### Source excerpt
It's easiest (and cleanest) to do it in two separate stream operations, like such:

public class OddEvenSum {

  public static void main(String[] args) {

    List<Integer> lst = ...; // Get a list however you want, for example via scanner as you are. 
                             // To test, you can use Arrays.asList(1,2,3,4,5)

    Predicate<Integer> evenFunc = (a) -> a%2 == 0;
    Predicate<Integer> oddFunc = evenFunc.negate();

    int evenSum = lst.stream().filter(evenFunc).mapToInt((a) -> a).sum();
    int oddSum = lst.stream().filter(oddFunc).mapToInt((a) -> a).sum();

    Map<String, Integer> oddsAndEvenSumMap = new HashMap<>();
    oddsAndEvenSumMap.put("EVEN", evenSum);
    oddsAndEvenSumMap.put("ODD", oddSum);

    System.out.println(oddsAndEvenSumMap);
  }
}

One change I did make was making the resultant Map a Map<String,Integer> instead of Map<Boolean,Integer>. It's vey unclear what a key of true in the latter Map would represent, whereas string keys are slightly more effective. It's unclear why you need a map at all, but I'll assume that goes on to a later part of the problem.

### Collected data
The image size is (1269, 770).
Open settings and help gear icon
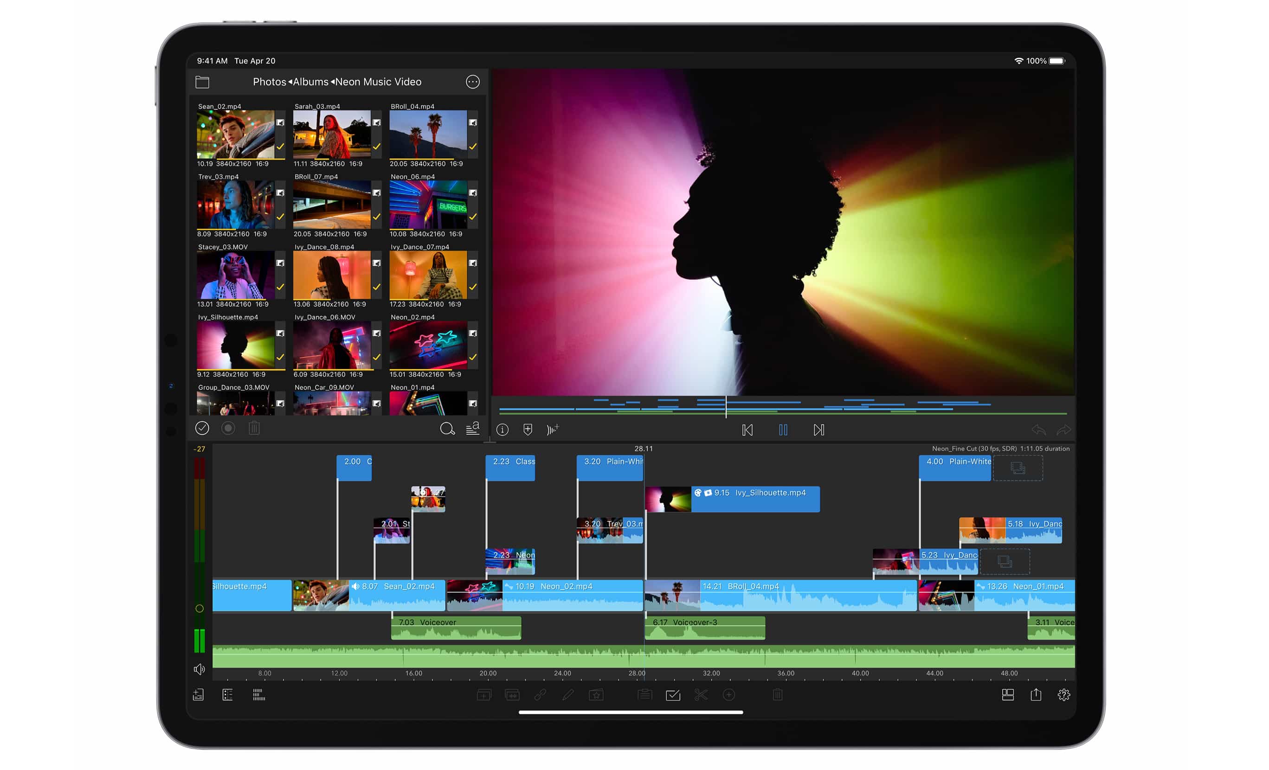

### Task 1
In the Java streams answer, what type does the author use for the resulting map instead of Map<Boolean,Integer>?
### Task 2
List every local variable declared inside the main method of the Java streams answer.
### Task 3
Pick up the Java streams answer after its final sentence and continue it.

### Written reply 1
Map<String,Integer>

### Written reply 2
lst, evenFunc, oddFunc, evenSum, oddSum, oddsAndEvenSumMap

### Written reply 3
You can use Collectors.partitioningBy which does exactly what you want:

Map<Boolean, Integer> result = inputList.stream().collect(
       Collectors.partitioningBy(x -> x%2 == 0, Collectors.summingInt(Integer::intValue)));

The resulting map contains sum of even numbers in true key and sum of odd numbers in false key.

Try this.

    List<Integer> list = Arrays.asList(1, 2, 3, 4, 5, 6, 7, 8, 9);
    int[] a = list.stream()
        .map(n -> n % 2 == 0 ? new int[] {n, 0} : new int[] {0, n})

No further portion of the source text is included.